- WORK INSTRUCTION: Lines before the one containing "Click the share icon in browser toolbar" are not copied; that line and every one after it, through the end of the material below, are printed exactly, without pictures.

- ENTRIES SHOWN:
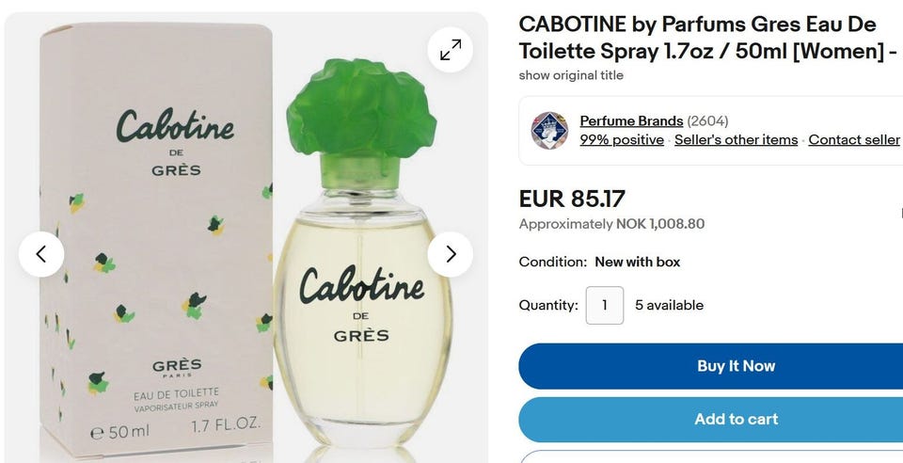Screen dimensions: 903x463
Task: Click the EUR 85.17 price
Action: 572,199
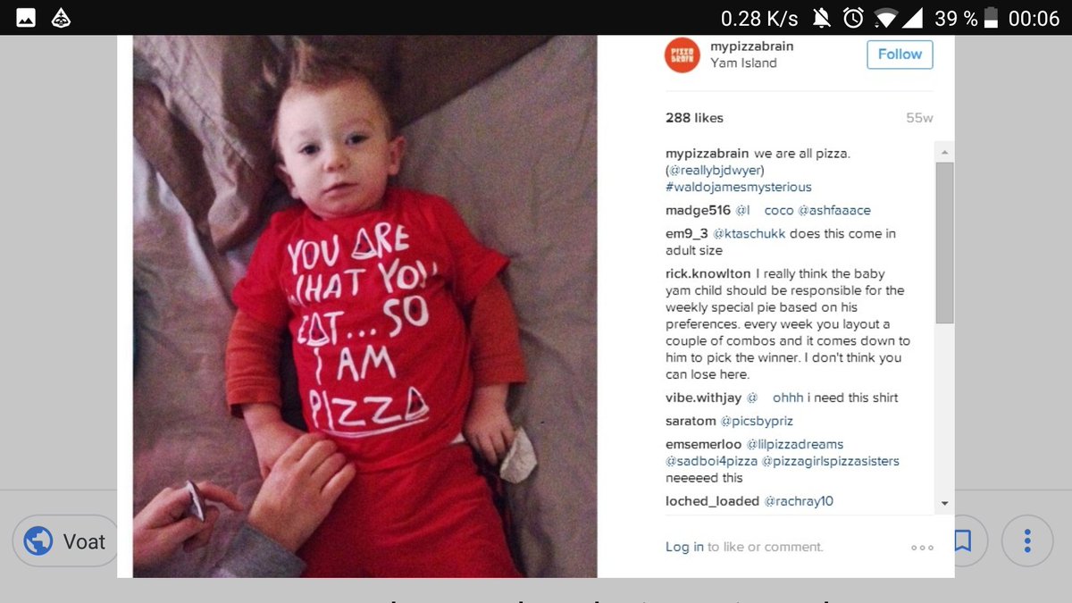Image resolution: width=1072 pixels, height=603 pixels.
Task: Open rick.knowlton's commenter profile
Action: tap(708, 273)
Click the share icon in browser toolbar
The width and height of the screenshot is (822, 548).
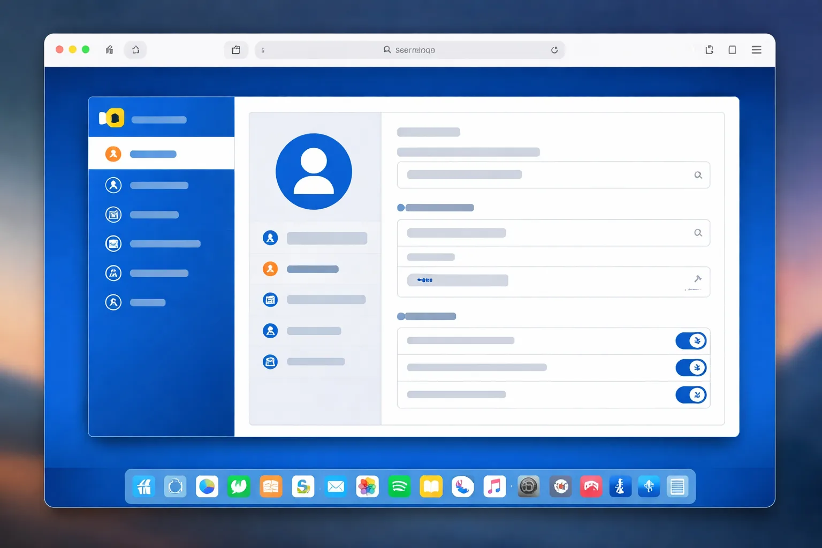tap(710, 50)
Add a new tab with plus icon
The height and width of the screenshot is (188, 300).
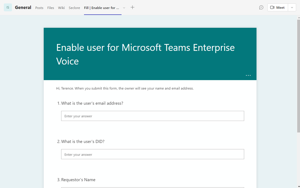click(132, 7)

- SOLUTION TO THE EXERCISE:
Click the share icon in browser toolbar
The width and height of the screenshot is (822, 548).
tap(710, 50)
Add a new tab with plus icon
The height and width of the screenshot is (188, 300).
click(132, 7)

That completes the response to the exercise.